実は、この本はもう何度も開いたことがあり、そのたびに不思議な場所へと導かれていた。
相棒のミニベロ(折りたたみ自転車)と一緒に、彼女は今までにジャングルのような場所や、誰も知らない遺跡のようなところを冒険してきた。
地図に示された場所にたどり着くと、いつも必ず何か試練が待ち受けていた。
自転車が泥にはまり、全身泥まみれになったり、密林の中で蛇に遭遇したこともあった。
けれども、そこで見つけた風景や、感じた達成感がカレンの心を揺さぶり続けている。
「またサバイバルだよね、これ。」
カレンはぼそっと呟き、苦笑いを浮かべた。
この本の地図は、どれも簡単な道ではない。
むしろ、挑戦的で過酷なものばかりだ。
しかし、そのたびに何か新しい発見があり、それが彼女の旅を続ける理由でもあった。
「よし、今回はどこだ?」
地図をじっくり眺めながら、カレンは次の冒険に備え、心の中で覚悟を決めた。
だが、今回は何かが違う。
地図の中央には見慣れないシンボルが描かれており、そこに向かう矢印が浮かび上がっている。
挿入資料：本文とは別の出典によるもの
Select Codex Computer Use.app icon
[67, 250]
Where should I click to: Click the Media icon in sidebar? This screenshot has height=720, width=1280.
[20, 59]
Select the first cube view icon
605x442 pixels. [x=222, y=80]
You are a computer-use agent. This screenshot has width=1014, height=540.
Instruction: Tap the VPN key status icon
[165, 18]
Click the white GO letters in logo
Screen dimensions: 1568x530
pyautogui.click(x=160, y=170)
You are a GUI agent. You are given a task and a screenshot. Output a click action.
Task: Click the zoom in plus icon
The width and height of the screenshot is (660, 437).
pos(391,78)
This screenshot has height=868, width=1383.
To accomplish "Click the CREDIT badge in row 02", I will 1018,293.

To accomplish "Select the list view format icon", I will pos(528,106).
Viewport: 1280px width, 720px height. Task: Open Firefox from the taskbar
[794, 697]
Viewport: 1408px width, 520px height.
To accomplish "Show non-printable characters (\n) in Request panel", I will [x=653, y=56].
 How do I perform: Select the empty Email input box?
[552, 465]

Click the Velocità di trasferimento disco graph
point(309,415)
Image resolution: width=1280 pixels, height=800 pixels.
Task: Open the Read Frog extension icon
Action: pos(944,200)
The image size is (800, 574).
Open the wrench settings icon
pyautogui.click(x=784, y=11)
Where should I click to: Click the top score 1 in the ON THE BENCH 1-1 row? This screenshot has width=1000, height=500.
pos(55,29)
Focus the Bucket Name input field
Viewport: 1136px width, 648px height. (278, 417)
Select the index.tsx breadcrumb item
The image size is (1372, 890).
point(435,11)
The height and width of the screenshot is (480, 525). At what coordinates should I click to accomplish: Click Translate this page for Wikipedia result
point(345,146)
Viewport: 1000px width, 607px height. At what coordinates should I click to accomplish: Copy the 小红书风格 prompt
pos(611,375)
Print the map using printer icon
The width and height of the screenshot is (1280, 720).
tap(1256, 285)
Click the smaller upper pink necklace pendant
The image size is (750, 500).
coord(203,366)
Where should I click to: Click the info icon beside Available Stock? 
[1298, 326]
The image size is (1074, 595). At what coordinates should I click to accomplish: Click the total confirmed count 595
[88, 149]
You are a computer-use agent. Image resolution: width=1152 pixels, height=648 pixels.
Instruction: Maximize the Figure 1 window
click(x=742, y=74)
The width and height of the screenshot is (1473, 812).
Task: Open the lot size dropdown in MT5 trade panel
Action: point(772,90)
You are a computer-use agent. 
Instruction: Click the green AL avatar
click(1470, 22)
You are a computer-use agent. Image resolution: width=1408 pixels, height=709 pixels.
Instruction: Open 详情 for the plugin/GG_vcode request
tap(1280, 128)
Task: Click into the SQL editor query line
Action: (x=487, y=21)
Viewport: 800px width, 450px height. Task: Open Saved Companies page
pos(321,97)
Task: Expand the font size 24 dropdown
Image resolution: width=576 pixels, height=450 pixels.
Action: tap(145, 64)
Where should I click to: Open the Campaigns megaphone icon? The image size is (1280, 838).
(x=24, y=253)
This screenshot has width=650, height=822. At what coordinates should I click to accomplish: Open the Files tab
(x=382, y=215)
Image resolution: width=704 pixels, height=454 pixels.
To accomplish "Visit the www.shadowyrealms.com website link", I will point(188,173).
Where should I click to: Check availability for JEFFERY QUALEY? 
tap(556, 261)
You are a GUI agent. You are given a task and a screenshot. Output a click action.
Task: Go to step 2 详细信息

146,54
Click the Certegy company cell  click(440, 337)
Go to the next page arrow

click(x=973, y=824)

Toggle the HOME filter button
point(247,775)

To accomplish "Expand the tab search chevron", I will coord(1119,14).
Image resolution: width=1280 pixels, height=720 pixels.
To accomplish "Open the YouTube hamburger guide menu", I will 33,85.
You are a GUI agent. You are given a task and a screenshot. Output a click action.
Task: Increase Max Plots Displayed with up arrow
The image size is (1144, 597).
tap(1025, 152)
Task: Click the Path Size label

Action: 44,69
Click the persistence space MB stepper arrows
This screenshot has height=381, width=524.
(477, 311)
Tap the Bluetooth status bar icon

「今までとは違う…何か特別な場所かも。」カレンは目を輝かせたが、同時に少しだけ不安も感じていた。
そこへ知らない男の人が同じくミニベロに乗っていた。
「あら、あなたも運命の一冊を開けてしまったの?」
「古びた本を開けたら、ジャングルへきてしまった」と男は自転車を漕ぎながら嘆いた。
カレンは川沿いの道を悠々とミニベロで走っているが、男はその光景を見ながら絶望感に襲われていた。